Tasks for this exercise ->
1. From the Search Console setup text below, list every menu item, button, or setting name that steps 3 and 4 put in quotation marks.
2. Please rewrite the paragraph starting "How to check:" in the Search Console setup text below as a short list, keeping its main facts.
3. Extend the Search Console setup text below, picking up after its final sentence.

Selected text ->
1. Open [Google Search Console](https://search.google.com/search-console/)
2. Select your site property
3. Click "Settings" at the bottom of the left menu → "Users and permissions"
4. Click "Add user" → paste the Service Account email → set permission to "Restricted" (read-only) → "Add"

### Step 5: Confirm GSC Property Type

GSC has two property types, and the `GSC_SITE_URL` value must match the actual type:

| GSC Property Type | GSC_SITE_URL Format | Example |
|-------------------|---------------------|---------|
| **Domain property** | `sc-domain:domain` | `sc-domain:example.com` |
| **URL-prefix property** | Full URL | `https://example.com` |

> How to check: In the [Search Console](https://search.google.com/search-console/) property selector (top-left), if it shows a bare domain name it's a Domain property (use `sc-domain:` prefix); if it shows a full URL it's a URL-prefix property. Using the wrong format will cause the API to return a 403 permission error.

Recorded information ->
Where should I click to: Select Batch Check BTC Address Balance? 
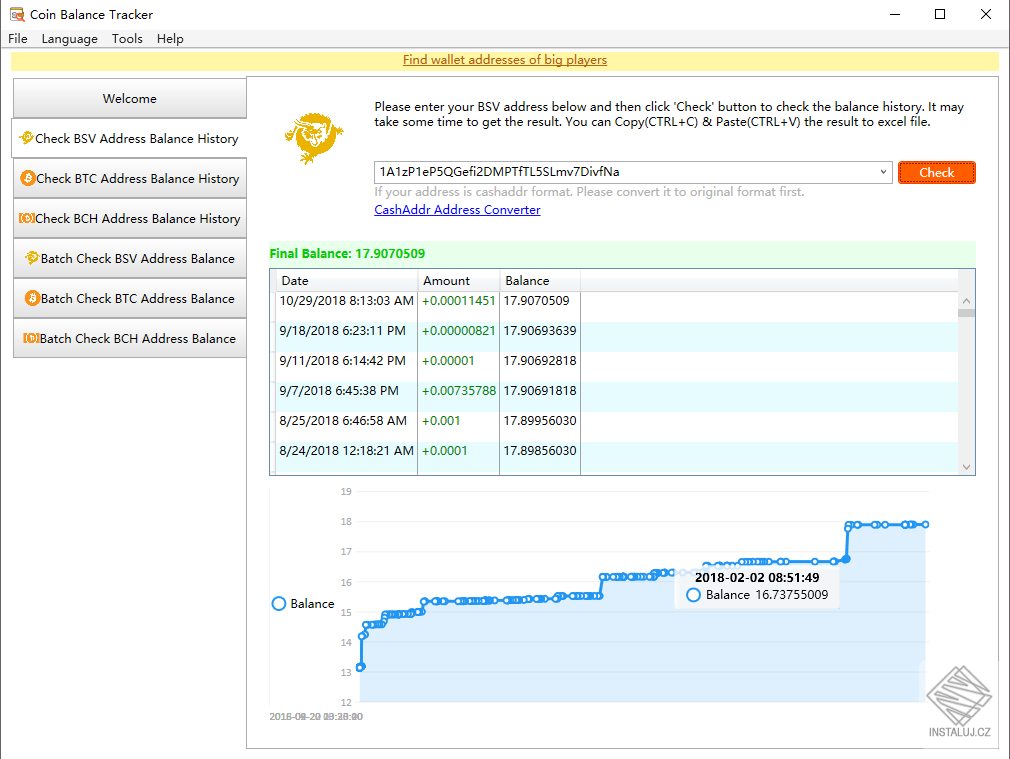pyautogui.click(x=129, y=299)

Answers below ->
1.
- "Settings"
- "Users and permissions"
- "Add user"
- "Restricted"
- "Add"

2.
- Look at the property selector in the top-left of Search Console.
- A bare domain name means a Domain property: use the `sc-domain:` prefix.
- A full URL means a URL-prefix property.
- The wrong format makes the API return a 403 permission error.

3.
### Step 6: Authorize Service Account in GA4

1. Open [Google Analytics](https://analytics.google.com/)
2. Click the gear icon (Admin) in the bottom-left
3. Under "Property", click "Property Access Management"
4. Click "+" (top-right) → "Add users"
5. Paste the Service Account email → set role to "Viewer" → "Add"

### Step 7: Get GA4 Property ID

1. In the Google Analytics Admin page, click "Property Settings" (or "Property Details") under "Property"
2. The "Property ID" is displayed in the top-right — a numeric string (e.g., `123456789`, no "UA-" prefix)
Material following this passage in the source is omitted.